Dr. Stefan Troebst

Geboren 1955 in Heidelberg, Dr. phil. habil., Osteuropahistoriker und Slavist, ist seit 1999 Professor für Kulturgeschichte des östlichen Europa an der Universität Leipzig sowie stellvertretender Direktor des außeruniversitären Geisteswissenschaftlichen Zentrums Geschichte und Kultur Ostmitteleuropas (GWZO), ebenfalls in Leipzig. Seine Forschungsgebiete sind die vergleichende Kulturgeschichte Europas, die neuere Geschichte Ost-, Ostmittel- und Südosteuropas sowie die Geschichte von Völkerrecht und internationalen Beziehungen.

Nach dem Studium in Tübingen, Sofija (Bulgarien), Skopje (Makedonien, damals Jugoslawien) und an der Indiana University in Bloomington (USA) hat er 1984 an der Freien Universität Berlin über ein Thema zur balkanischen Zeitgeschichte promoviert und sich dort 1995 mit einer Arbeit zur frühneuzeitlichen Geschichte Nordosteuropas habilitiert.

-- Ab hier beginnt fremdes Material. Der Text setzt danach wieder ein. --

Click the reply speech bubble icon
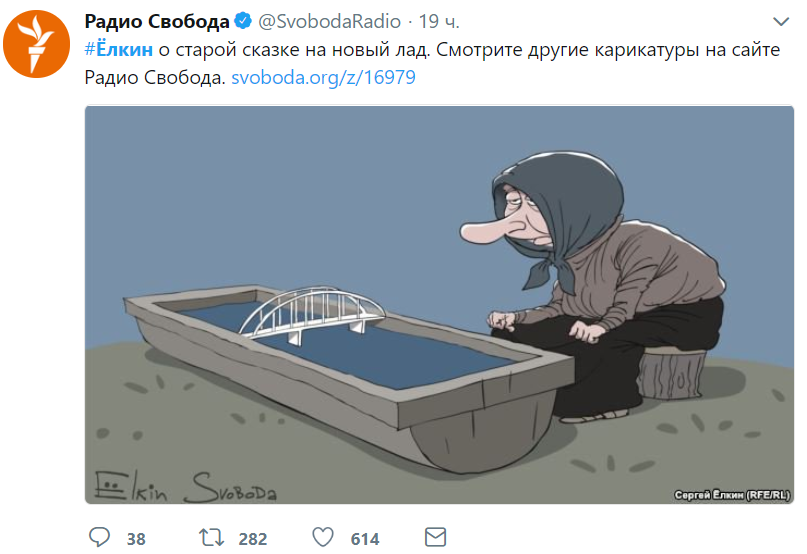Viewport: 807px width, 554px height. point(99,537)
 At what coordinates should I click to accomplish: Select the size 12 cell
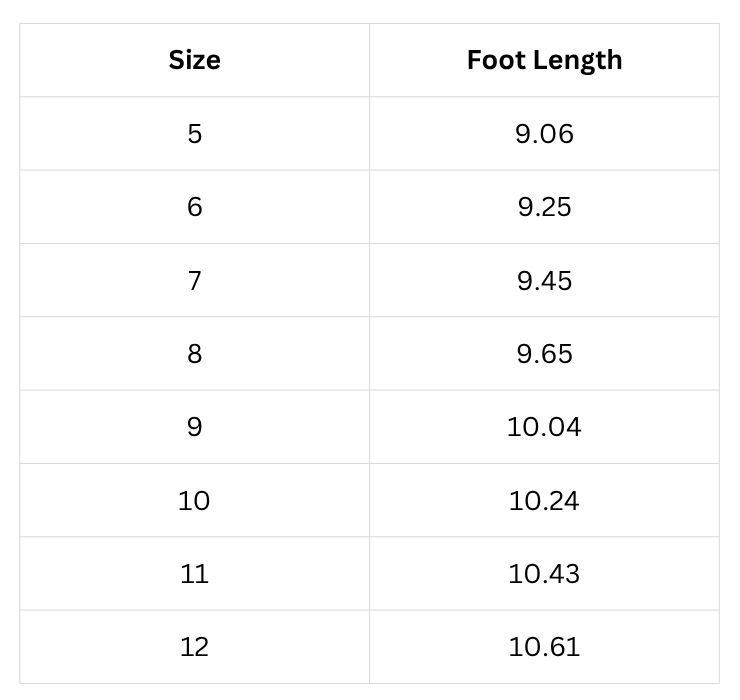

Im Anschluss an eine Assistentenzeit am Osteuropa-Institut der FU Berlin (1984-1992) ist er von 1992 bis 1995 als vom Auswärtigen Amt entsandtes deutsches Mitglied in Langzeitmissionen der Konferenz für Sicherheit und Zusammenarbeit in Europa (KSZE, heute OSZE) in Makedonien und Moldova tätig gewesen. Von 1996 bis 1998 war er Gründungsdirektor des dänisch-deutschen European Centre of Minority Issues (ECMI) in Flensburg.

Im Wissenschaftlichen Beirat seit Januar 2016.